Extract:
____

# FX5 intake filter



## maknwar (Jul 16, 2007)

So I added some cherry shrimp to my 125 with the FX5. I cant find any now, so I want to cover the intake with something to block them from getting sucked up in the future. Also, I want to make it so I dont have to break down the filter to change the pads when the flow gets low. Any suggestions? I thought about making a "sock" with pre filter pads. Want to hear all and any suggestions. Thanks.


----------



## Wide_Eyed_Wanderer (Aug 22, 2006)

Maybe you could try putting a thin layered fabric over the intake. Doesn't the Fx5 come with something to put over it to block Big debris from getting in. Almost all filters have that little cage thingy at the ends of there intakes.


----------



## LS1FDRx7 (Mar 6, 2007)

I would just get a large window mesh and wrap it around the strainer and tie it onto the hose securely. It would still be a problem if your cherry shrimp ever breed. They'll get suck up.









You get the idea


----------



## maknwar (Jul 16, 2007)

Yea I was thinking about putting a filter bag around it. Would that stop the baby shrimp from getting sucked up?


----------



## DiPpY eGgS (Mar 6, 2005)

a pre filter will work as good as it's going to get.

When I clean my filter, I just net the shrimp and put them back

The ones that I can't get end up flushed lol


----------



## maknwar (Jul 16, 2007)

thanks guys.


----------



## cueball (May 24, 2005)

the worst is when you screw around with the filter head it cuts back on some current


----------



## LGHT (Nov 9, 2005)

____

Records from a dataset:
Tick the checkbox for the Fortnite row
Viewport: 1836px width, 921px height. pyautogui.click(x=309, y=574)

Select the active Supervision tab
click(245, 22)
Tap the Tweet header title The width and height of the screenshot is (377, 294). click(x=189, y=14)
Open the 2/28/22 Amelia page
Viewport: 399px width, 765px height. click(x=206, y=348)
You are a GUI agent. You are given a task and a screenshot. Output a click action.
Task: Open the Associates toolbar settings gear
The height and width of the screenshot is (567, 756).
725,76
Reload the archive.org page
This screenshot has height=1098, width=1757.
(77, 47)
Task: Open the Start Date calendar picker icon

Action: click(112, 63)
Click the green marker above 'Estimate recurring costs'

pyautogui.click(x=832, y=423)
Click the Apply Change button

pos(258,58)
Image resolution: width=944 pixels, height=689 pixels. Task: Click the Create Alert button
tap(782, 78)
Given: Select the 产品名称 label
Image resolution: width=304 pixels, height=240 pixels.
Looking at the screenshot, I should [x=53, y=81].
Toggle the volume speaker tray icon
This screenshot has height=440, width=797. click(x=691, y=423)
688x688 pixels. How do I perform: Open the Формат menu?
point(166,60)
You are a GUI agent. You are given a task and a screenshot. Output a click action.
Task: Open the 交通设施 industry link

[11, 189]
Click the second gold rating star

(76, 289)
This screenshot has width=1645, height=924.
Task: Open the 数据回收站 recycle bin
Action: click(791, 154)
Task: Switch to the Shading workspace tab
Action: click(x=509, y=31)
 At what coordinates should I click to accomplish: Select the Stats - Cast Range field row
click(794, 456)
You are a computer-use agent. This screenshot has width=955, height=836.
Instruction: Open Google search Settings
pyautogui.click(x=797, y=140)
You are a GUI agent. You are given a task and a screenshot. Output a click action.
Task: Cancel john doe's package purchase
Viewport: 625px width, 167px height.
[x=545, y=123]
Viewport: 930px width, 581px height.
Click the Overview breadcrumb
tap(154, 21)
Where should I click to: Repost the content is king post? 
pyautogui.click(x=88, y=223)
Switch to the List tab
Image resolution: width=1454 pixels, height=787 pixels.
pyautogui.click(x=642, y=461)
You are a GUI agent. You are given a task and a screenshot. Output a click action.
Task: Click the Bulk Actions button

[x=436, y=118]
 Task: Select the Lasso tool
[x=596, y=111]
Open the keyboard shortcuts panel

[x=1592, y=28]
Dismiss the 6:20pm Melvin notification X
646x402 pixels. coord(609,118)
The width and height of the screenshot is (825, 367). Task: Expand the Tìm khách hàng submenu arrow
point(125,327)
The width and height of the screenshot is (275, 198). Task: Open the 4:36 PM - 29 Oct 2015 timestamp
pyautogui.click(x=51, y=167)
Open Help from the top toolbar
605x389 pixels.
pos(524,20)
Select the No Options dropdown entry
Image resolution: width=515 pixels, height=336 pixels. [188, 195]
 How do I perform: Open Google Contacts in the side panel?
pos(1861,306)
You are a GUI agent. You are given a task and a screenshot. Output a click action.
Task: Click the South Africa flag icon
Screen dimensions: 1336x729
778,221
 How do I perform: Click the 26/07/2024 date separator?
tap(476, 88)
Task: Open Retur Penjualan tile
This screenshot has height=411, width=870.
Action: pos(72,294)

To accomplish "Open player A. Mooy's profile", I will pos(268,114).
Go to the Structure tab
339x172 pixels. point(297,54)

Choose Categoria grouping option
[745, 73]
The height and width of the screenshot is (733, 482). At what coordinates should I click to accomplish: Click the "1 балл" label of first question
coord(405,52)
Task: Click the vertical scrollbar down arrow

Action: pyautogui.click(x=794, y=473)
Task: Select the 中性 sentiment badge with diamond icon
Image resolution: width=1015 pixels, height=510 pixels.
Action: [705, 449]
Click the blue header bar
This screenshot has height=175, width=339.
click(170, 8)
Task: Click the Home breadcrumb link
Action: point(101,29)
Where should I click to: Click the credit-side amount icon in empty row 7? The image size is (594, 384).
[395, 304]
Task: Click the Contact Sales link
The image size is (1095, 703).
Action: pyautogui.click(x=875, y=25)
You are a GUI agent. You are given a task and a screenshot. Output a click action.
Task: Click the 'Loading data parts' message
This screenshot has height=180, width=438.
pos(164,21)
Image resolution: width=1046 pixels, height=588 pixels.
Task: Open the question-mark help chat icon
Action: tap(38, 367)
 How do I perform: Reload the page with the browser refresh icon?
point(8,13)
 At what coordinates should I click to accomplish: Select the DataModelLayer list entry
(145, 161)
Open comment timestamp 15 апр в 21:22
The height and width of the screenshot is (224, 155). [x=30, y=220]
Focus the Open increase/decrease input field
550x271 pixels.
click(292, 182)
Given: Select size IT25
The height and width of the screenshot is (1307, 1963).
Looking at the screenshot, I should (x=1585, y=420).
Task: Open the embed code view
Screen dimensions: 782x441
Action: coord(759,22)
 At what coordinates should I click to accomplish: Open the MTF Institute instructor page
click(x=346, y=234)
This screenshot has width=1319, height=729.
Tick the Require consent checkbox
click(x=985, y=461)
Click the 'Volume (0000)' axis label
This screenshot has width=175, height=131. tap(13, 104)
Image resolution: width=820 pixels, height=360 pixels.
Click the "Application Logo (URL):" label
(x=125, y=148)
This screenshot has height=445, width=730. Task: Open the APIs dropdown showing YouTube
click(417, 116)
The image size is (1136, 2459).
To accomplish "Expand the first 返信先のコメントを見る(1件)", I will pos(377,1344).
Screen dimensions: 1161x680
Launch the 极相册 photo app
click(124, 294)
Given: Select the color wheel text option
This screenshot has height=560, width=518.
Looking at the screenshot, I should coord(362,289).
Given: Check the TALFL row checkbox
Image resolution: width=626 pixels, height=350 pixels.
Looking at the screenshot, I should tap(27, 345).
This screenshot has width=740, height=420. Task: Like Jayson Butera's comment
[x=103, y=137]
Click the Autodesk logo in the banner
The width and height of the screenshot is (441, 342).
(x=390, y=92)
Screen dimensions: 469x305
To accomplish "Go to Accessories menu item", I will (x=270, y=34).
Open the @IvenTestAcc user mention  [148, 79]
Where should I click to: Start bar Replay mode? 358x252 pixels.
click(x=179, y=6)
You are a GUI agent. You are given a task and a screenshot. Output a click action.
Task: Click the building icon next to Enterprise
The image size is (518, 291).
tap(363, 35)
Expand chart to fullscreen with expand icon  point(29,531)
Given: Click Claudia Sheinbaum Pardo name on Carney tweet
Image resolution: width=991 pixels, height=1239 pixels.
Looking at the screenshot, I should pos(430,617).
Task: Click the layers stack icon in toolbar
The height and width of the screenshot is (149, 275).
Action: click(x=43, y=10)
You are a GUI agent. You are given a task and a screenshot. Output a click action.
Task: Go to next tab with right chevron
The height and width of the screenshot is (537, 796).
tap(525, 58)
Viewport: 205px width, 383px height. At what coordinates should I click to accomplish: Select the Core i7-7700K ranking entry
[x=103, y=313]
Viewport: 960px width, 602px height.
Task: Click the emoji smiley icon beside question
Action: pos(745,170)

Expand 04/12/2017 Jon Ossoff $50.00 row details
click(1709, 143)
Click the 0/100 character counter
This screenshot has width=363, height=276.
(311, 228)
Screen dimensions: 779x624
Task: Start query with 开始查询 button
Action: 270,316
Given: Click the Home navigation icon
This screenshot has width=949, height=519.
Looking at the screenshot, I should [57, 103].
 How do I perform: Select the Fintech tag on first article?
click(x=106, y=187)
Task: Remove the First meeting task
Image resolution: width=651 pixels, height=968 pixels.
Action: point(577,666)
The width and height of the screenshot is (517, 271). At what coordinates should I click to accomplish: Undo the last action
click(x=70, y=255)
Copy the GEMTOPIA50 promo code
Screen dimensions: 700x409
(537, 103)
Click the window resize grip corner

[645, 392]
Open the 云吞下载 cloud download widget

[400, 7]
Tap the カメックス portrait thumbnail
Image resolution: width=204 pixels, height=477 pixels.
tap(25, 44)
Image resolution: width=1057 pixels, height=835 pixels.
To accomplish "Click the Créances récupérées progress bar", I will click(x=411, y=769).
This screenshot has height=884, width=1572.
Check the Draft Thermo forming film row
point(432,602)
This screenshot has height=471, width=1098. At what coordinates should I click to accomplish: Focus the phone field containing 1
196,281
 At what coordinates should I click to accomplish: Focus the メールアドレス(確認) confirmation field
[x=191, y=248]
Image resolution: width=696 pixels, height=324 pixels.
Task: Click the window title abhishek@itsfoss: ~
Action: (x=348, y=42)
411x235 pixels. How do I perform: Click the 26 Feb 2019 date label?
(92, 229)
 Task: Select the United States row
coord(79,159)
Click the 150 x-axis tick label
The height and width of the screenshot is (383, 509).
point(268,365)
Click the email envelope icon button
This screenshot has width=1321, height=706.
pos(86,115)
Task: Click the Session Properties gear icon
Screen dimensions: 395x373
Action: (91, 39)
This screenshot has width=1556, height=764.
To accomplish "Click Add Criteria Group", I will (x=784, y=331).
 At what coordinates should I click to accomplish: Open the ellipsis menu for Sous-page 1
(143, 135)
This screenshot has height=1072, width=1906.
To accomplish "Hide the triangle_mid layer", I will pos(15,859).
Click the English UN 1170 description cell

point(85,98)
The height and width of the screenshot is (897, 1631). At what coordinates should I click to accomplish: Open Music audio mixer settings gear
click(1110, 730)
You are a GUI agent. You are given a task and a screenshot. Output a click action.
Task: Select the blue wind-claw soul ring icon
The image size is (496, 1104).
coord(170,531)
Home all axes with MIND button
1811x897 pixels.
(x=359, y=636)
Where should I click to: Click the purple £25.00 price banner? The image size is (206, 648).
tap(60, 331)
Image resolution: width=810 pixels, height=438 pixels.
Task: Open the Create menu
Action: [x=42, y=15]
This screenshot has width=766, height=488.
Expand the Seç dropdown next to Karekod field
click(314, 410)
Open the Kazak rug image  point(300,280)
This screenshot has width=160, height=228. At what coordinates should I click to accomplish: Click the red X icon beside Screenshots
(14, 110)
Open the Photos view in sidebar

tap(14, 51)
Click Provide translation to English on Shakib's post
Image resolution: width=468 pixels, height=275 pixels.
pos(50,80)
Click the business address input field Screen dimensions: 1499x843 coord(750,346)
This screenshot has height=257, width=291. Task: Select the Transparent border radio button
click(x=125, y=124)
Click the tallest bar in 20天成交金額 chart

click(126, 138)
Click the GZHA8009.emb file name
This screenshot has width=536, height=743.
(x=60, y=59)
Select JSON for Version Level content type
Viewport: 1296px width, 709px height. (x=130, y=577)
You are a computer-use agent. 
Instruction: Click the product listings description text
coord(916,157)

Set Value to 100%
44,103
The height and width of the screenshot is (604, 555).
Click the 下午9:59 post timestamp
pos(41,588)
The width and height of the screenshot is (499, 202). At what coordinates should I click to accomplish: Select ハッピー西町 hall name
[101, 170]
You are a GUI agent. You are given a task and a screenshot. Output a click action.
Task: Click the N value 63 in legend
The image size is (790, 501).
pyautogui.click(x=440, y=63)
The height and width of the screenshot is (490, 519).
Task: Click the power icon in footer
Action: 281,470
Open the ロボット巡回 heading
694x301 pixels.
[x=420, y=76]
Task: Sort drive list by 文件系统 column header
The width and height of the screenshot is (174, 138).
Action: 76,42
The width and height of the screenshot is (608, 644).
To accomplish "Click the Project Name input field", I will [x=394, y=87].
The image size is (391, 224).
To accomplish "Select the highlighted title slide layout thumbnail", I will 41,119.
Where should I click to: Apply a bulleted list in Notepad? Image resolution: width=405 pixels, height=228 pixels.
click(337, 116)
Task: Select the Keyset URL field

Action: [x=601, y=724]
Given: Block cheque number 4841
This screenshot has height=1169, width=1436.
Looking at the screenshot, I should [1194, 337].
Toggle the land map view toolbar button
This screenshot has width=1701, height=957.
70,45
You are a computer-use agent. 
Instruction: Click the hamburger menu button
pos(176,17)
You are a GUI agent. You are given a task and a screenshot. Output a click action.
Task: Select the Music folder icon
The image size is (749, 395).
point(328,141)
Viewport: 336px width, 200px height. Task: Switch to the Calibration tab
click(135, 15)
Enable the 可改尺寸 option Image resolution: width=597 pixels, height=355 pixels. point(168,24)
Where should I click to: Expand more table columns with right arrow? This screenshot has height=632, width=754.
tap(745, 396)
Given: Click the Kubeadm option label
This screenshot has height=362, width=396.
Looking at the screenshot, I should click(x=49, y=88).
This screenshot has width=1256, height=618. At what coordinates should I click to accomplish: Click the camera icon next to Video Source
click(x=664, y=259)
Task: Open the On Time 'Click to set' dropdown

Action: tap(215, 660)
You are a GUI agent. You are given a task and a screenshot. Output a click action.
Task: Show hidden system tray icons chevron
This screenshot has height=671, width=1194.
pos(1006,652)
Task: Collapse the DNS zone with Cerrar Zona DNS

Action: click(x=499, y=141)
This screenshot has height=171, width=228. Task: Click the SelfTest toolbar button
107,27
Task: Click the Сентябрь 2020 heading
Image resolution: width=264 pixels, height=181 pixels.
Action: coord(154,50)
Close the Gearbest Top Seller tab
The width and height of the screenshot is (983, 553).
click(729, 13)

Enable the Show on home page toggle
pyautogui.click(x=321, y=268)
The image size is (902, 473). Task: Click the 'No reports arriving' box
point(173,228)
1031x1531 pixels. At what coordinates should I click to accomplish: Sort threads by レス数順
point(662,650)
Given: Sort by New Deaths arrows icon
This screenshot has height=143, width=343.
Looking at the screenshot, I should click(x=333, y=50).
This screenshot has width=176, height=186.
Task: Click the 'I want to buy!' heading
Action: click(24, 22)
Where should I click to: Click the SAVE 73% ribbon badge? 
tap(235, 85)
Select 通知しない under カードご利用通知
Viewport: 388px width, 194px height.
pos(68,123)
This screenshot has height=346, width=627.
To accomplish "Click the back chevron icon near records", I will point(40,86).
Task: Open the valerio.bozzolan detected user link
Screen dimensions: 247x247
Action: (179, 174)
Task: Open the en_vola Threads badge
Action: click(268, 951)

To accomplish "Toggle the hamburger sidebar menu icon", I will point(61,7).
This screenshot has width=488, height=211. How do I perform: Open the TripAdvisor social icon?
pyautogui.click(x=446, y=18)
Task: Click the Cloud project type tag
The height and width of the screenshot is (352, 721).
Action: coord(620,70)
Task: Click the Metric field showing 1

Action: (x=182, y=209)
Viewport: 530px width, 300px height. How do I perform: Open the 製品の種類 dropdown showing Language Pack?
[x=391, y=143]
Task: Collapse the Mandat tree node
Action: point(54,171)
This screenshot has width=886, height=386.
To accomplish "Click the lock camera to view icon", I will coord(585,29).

____

Problem 1:
Answer these questions about the FX5 intake filter thread:
(a) What tank size is the FX5 running on?
(b) What does LS1FDRx7 suggest wrapping around the strainer?
(c) What does DiPpY eGgS do with the shrimp when cleaning the filter?
Problem 2:
Extend the FX5 intake filter thread by writing what comes next, starting from its final line.

Right answer 1:
(a) A 125.
(b) A large window mesh, tied securely onto the hose.
(c) Nets them and puts them back.

Right answer 2:
It doesn't matter what you put in front of the intake becuase the suction on a FX5 is WAY more than what a shrimp could handle if it crawled anywhere near that filter. It would get sucked into the mesh then die eventually anyway so it would be just a matter of time before they all crawled too close.


----------



## Grosse Gurke (Jan 3, 2003)

If you get a large prefilter sponge...like some powerheads use....it will spread out the suction over a wide area and your shrimp will be fine...even if they are crawling over it they will not feel enough pull to be hurt. I have a 1200 gph powerheard in one of my tanks...and the prefilter spreads out the suction so that tiny fish like neons are not effected when they swim under and around the intake. The larger the sponge...the less the shrimp will be effected...just make sure it is a very porous sponge and it wont effect the flow much.

Something like this sponge.


----------



## the_skdster (Aug 15, 2006)

No way any baby shrimp stand a chance against an FX5.
But maybe Grosse Gurke is right.


----------



## maknwar (Jul 16, 2007)

I put a media bag around it, but thats not a long term solution. The bag is already getting dirty and I will probably have to take it off tonight. I am going to try the sponge idea next.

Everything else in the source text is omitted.